I've been developing w/ Microsoft since the VB6 days and I will be the first
to admit that there's no right answer to which is the "best stack". There's
great advantages to LAMP, Java, and Microsoft. I think it all depends on where
your comfortability lies. My honest opinion is that trying to answer this
question is like to trying to figure out which is the "best religion". It's
totally subjective.

------
loganfrederick
The small-to-midsize companyI work for (<http://callcopy.com>) use .NET.
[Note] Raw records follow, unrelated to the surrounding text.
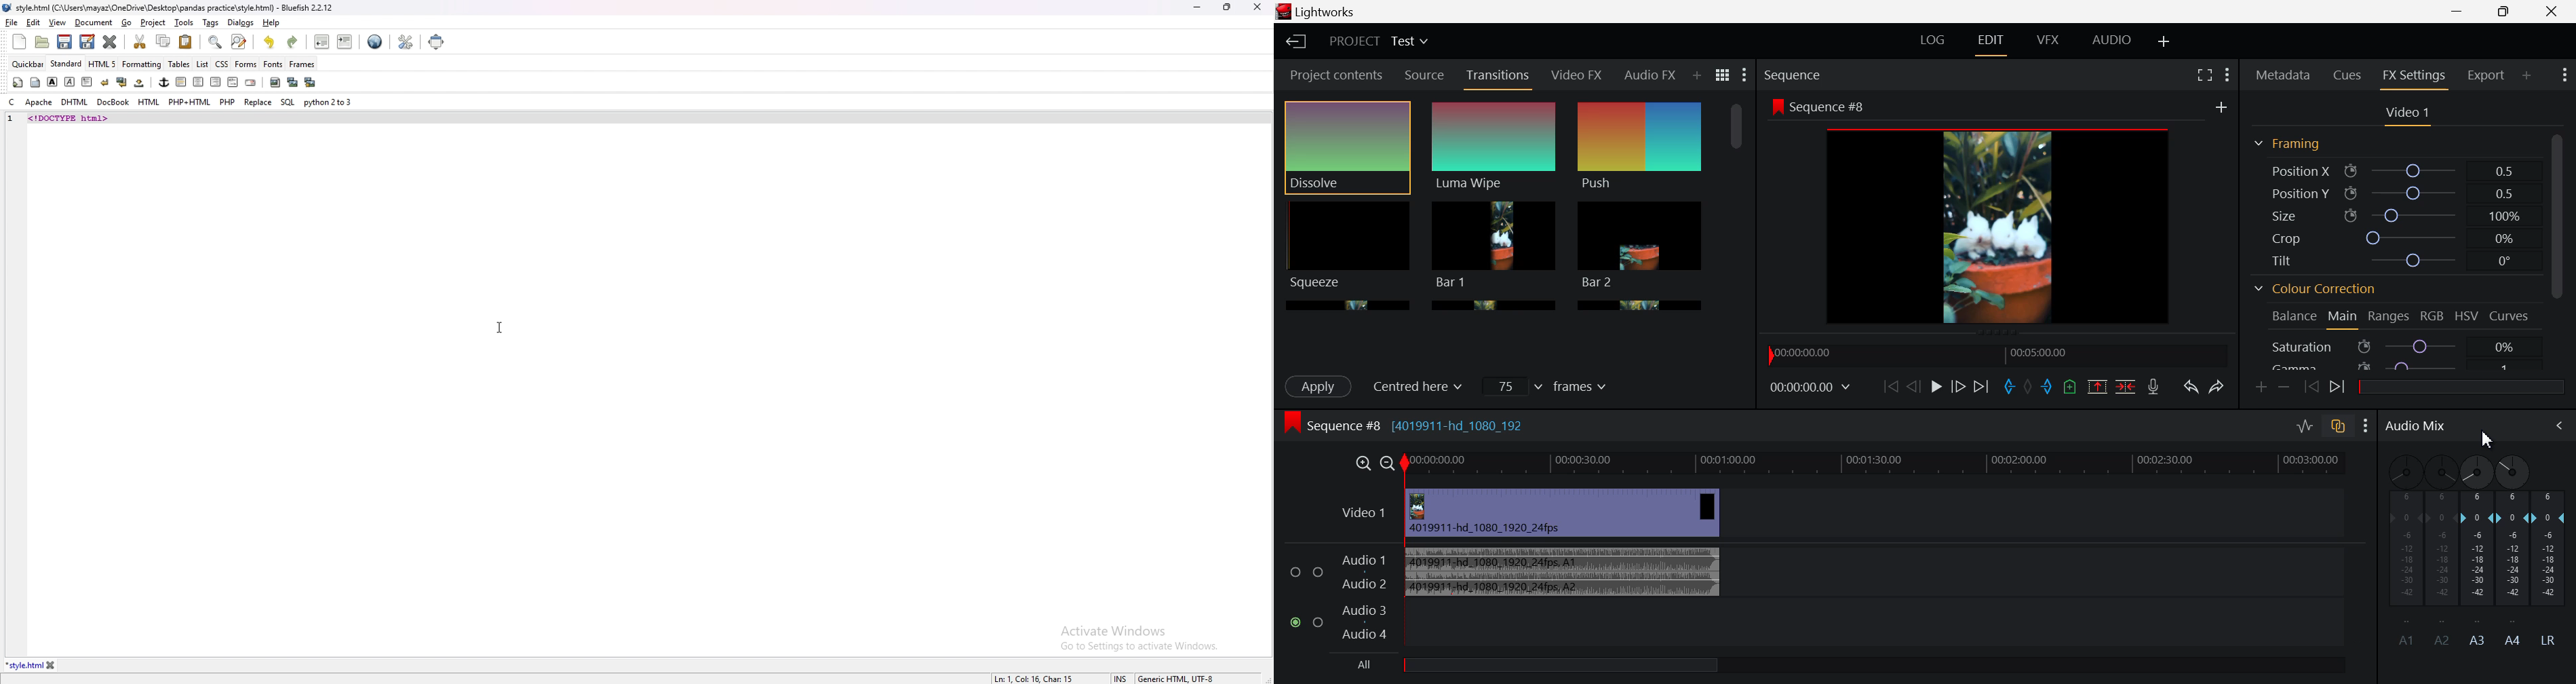  I want to click on file name, so click(170, 9).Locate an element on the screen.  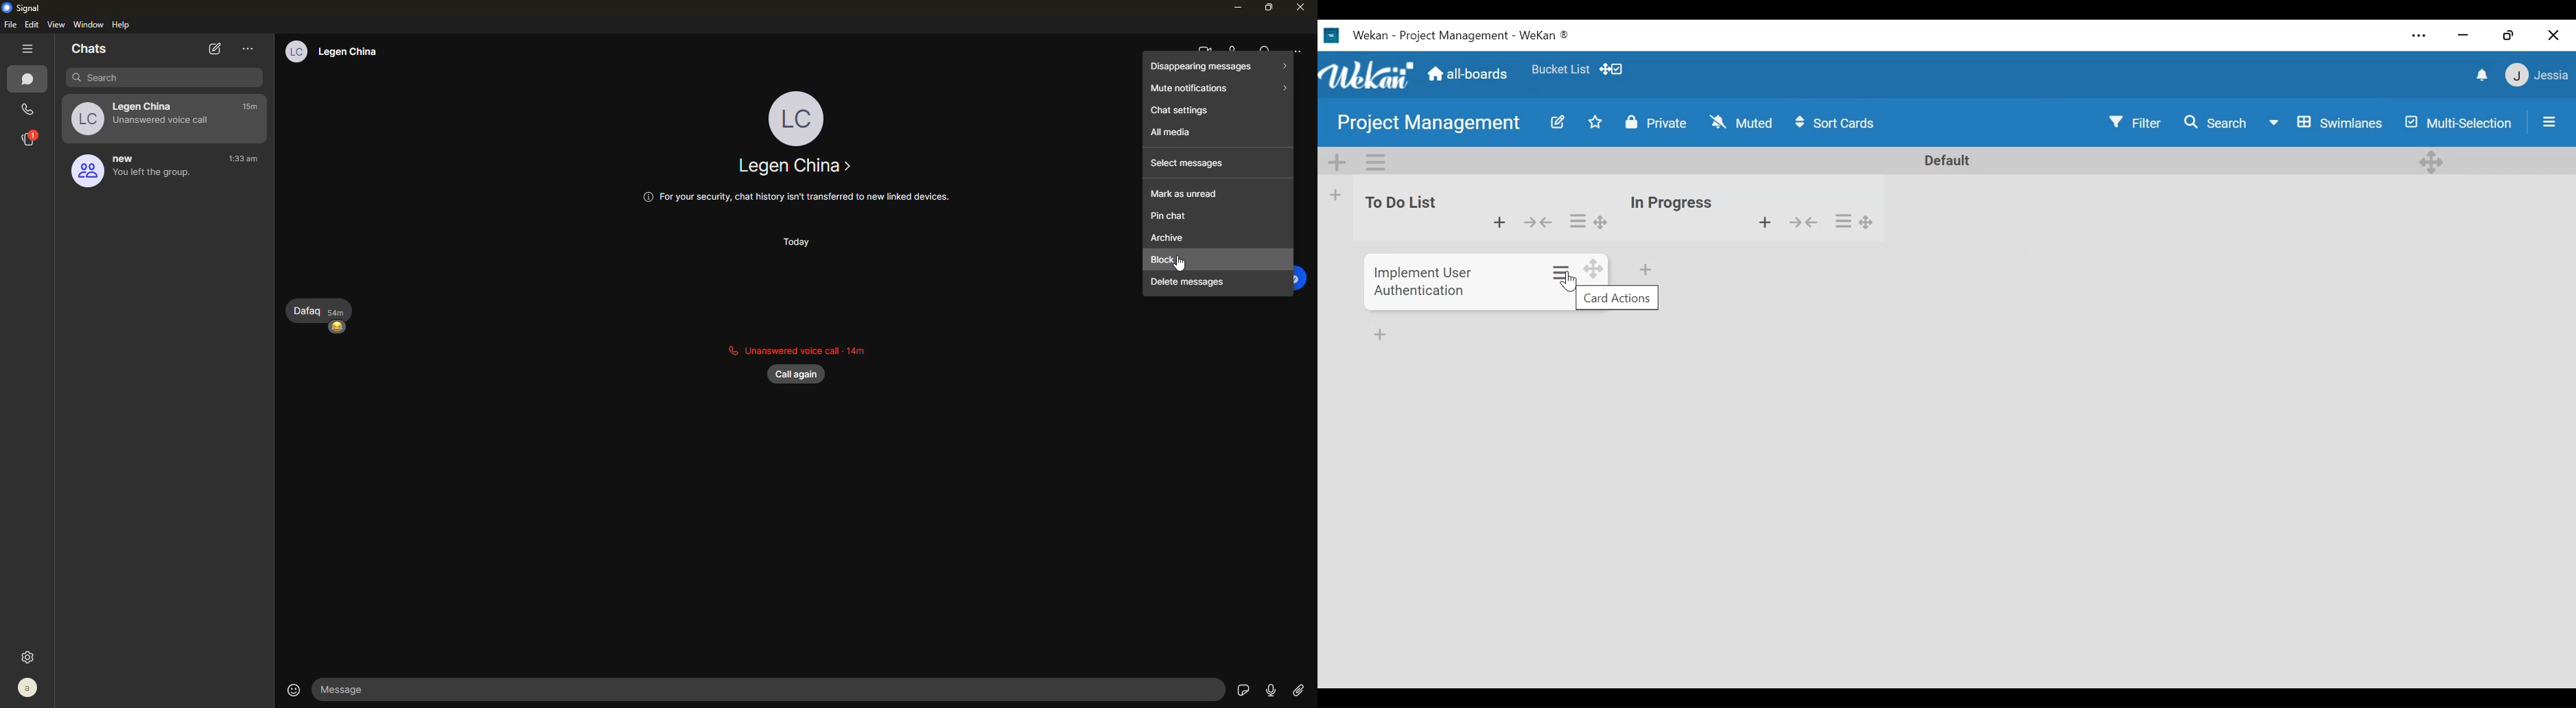
add is located at coordinates (1498, 224). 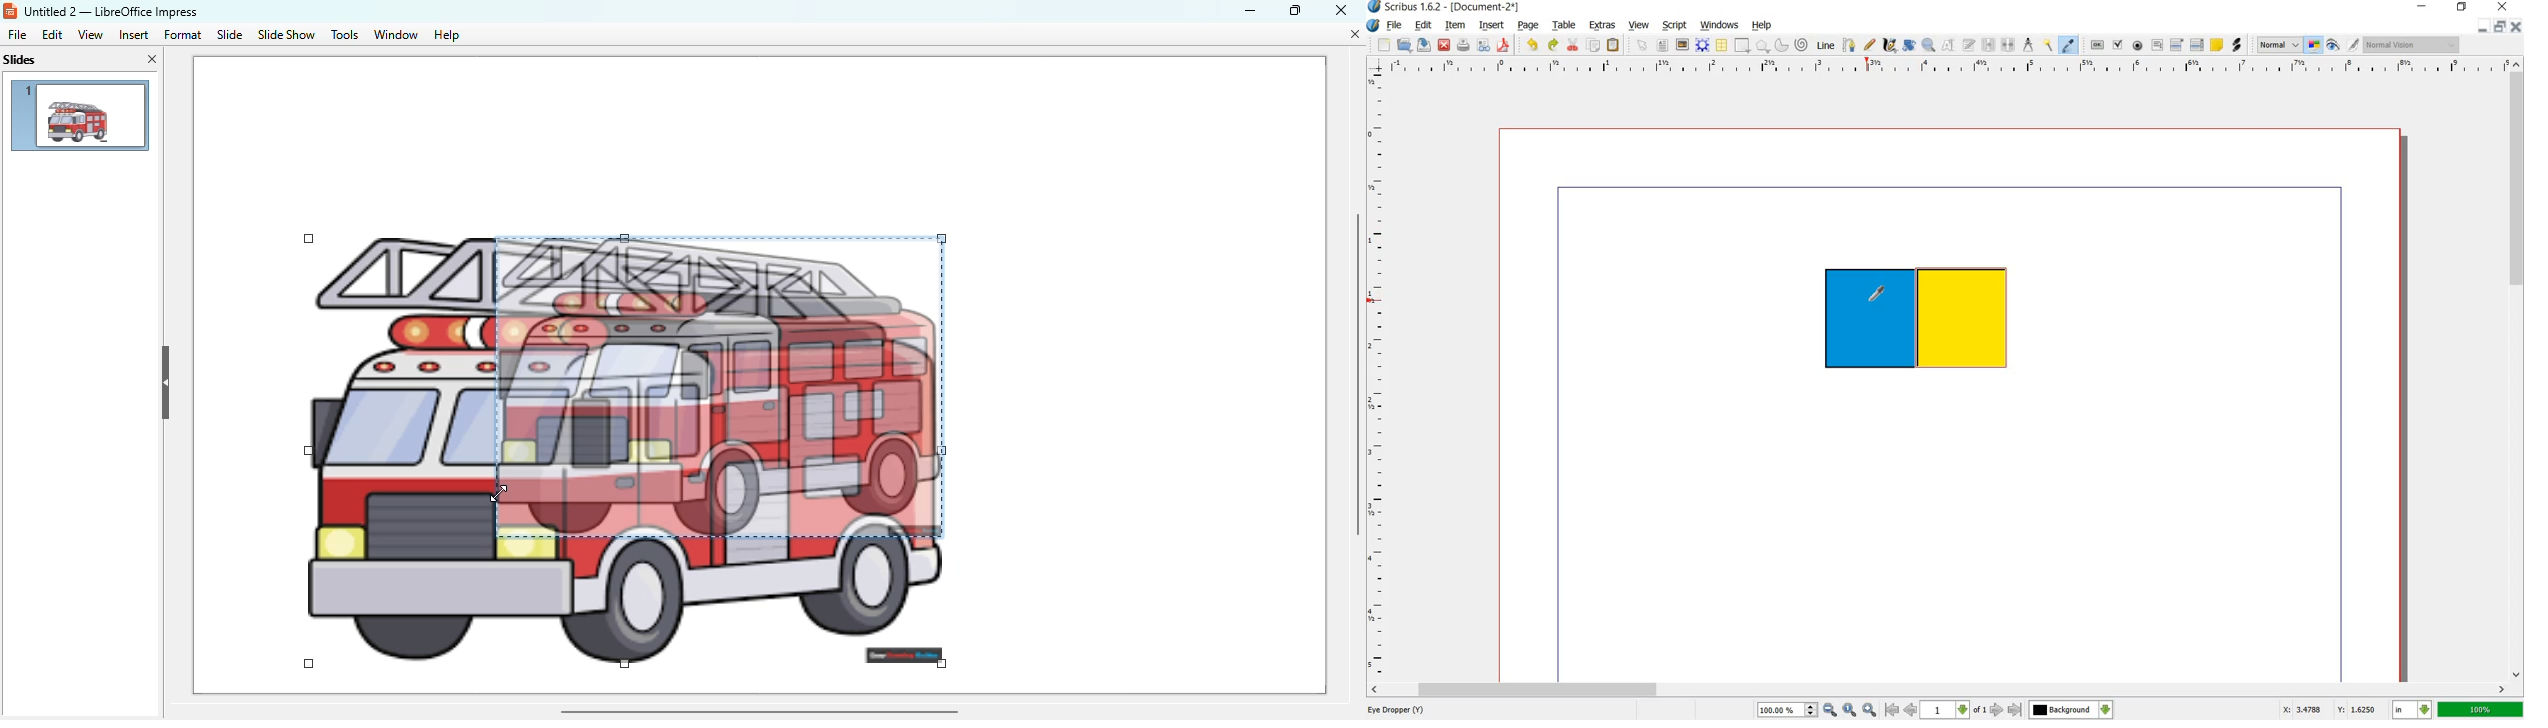 What do you see at coordinates (2069, 44) in the screenshot?
I see `eye drop` at bounding box center [2069, 44].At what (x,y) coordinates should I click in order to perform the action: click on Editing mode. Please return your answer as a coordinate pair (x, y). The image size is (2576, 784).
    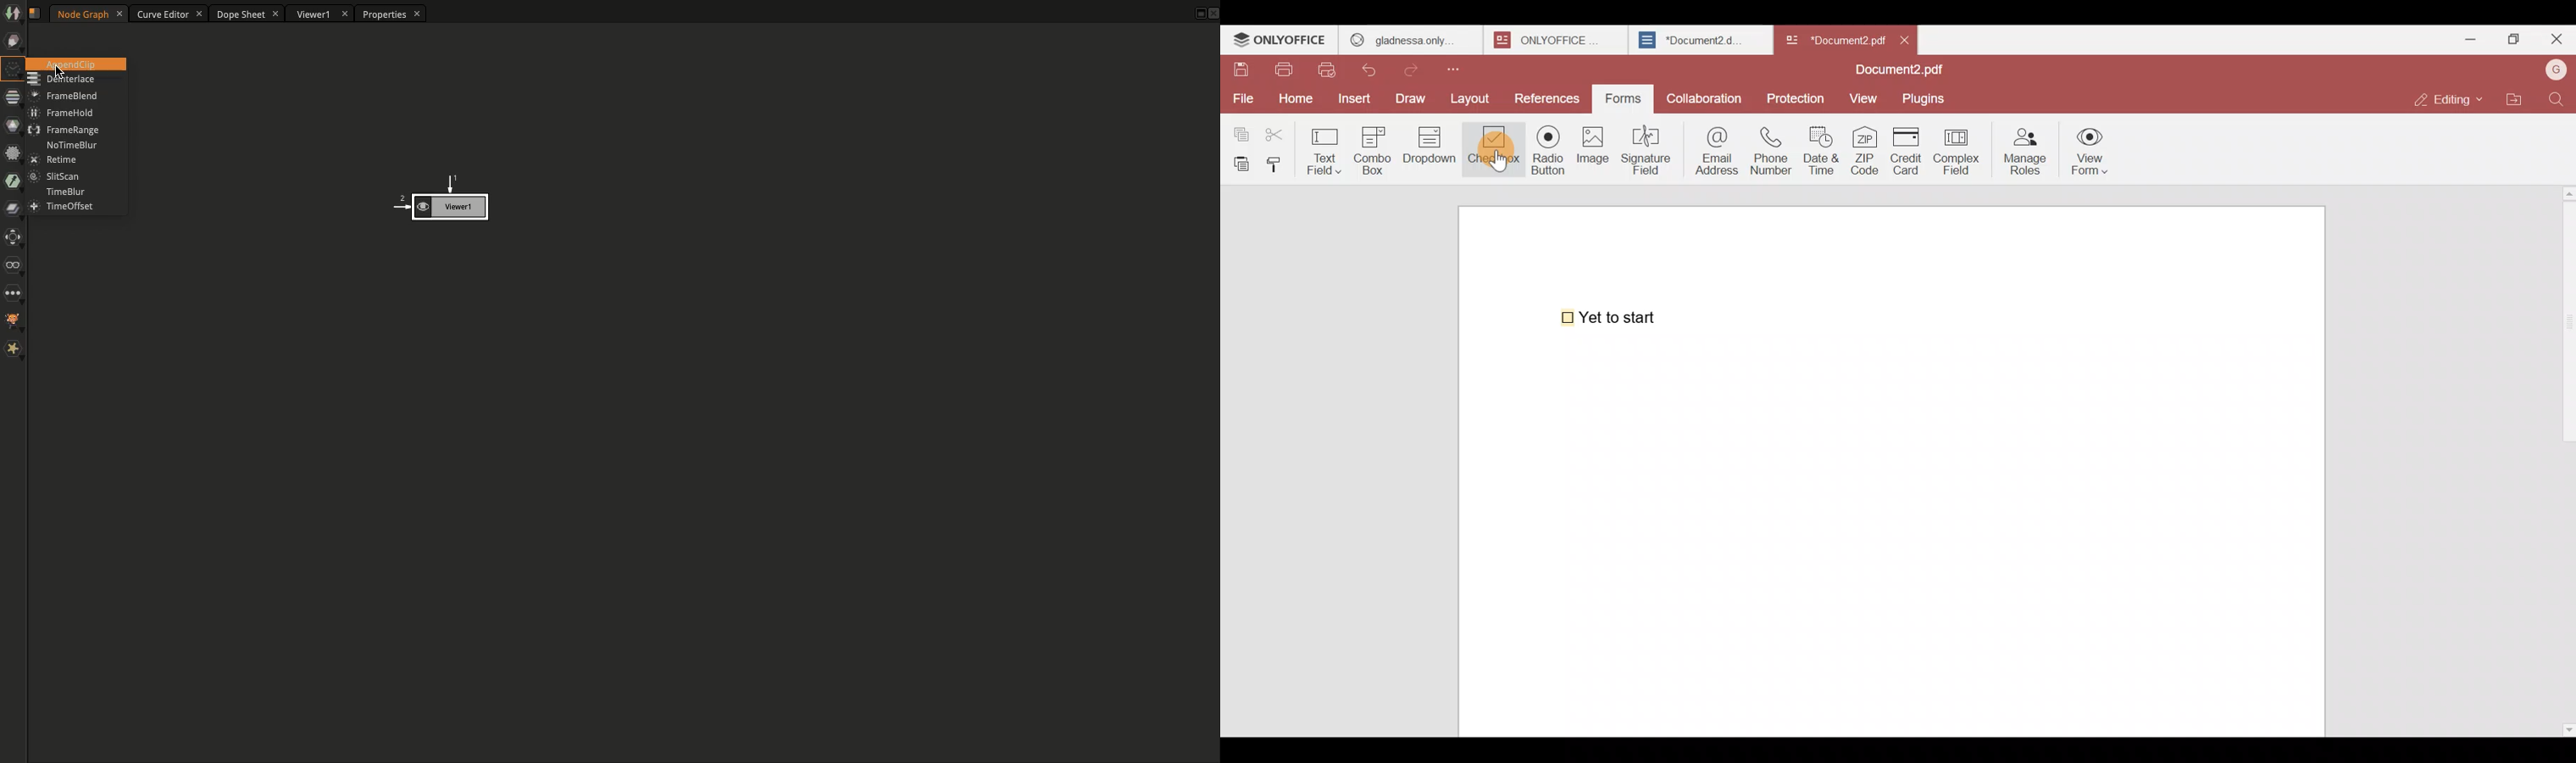
    Looking at the image, I should click on (2446, 100). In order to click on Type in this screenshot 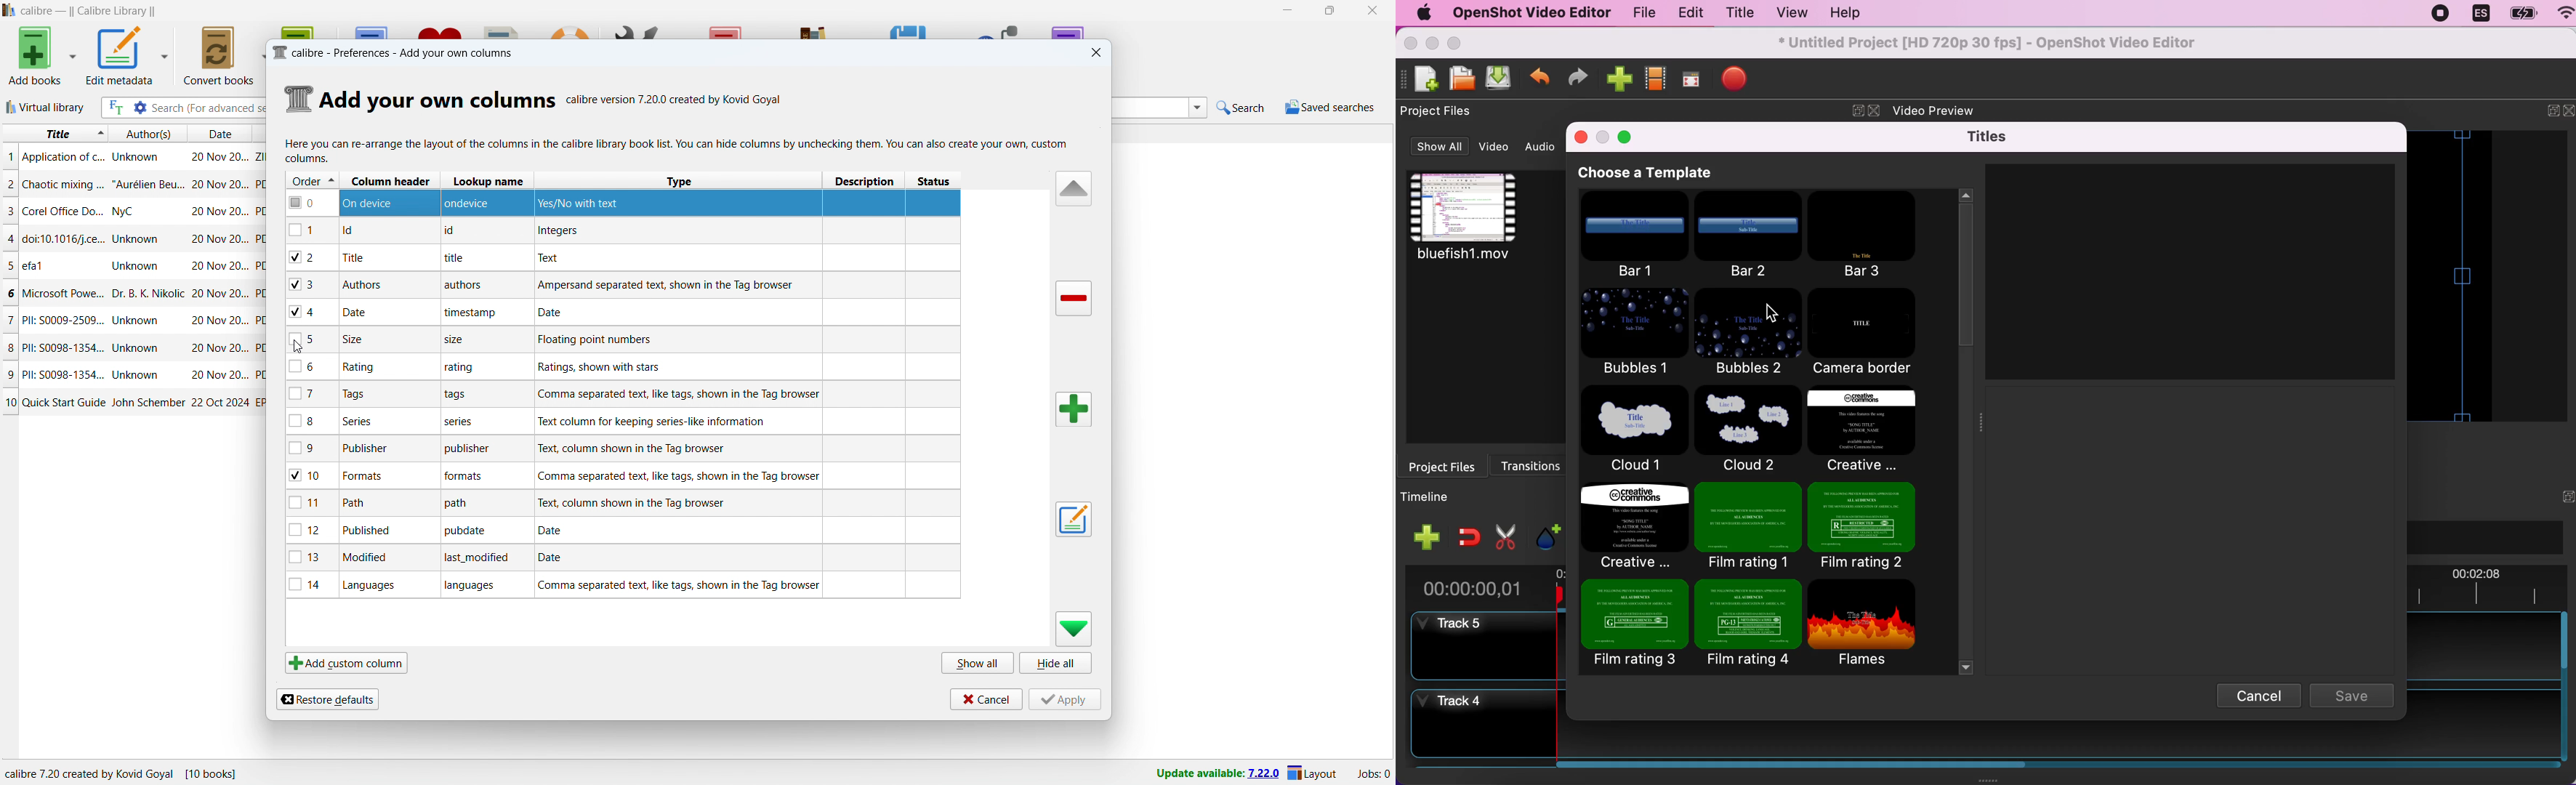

Affordit.com, which received funding a few months ago from the Founders Fund,
is also built on .NET.

------
waynem
I am using .NET for my startup app (nowhere near done yet so no link) which is
a CRM/scheduler for service businesses. I was going to use Ruby on Rails like
the other cool kids but I have more experience with .NET, my area is all .NET
and I like a lot of the new things out (e.g. ASP.NET MVC), plus I am enrolled
in Bizspark. I also had a fair number of issues fighting the Rails mentality
(or rather, trying to shoehorn my thoughts into Rails) so I switched to .NET

------
vyrotek
Current project is built on ASP.Net MVC, Azure and SQL Server 2008. We are
also in the BizSpark program and love it!

------
ScottWhigham
I use .NET to run my startup @ <http://www.learnitfirst.com/>. I was a VB 4-6
guy and moved to .NET in 2000 in betas and loved it. I probably prefer C# to
VB but have projects in both. If I'm writing a new app today, it's almost
assuredly C#.

------
startupdude
LOL you want to build application on .NET, n00b.

------
clistctrl
My own startup uses C# and the MVC framework. I also have a windows service
(.net C# as well) for some data processing. My main reason for choosing it was
development speed (it is what I know best) At my day job I work for a
consulting firm that does sitecore CMS implementations for large sites. In
addition we developed a CMS for displaying data visualizations for data
oriented sites. The biggest benefit of .net for me is the tool set. Visual
studio is very solid, intelli-sence makes me a productive programmer, and
plugins such as Red Gates Profiler make me a fast debugger.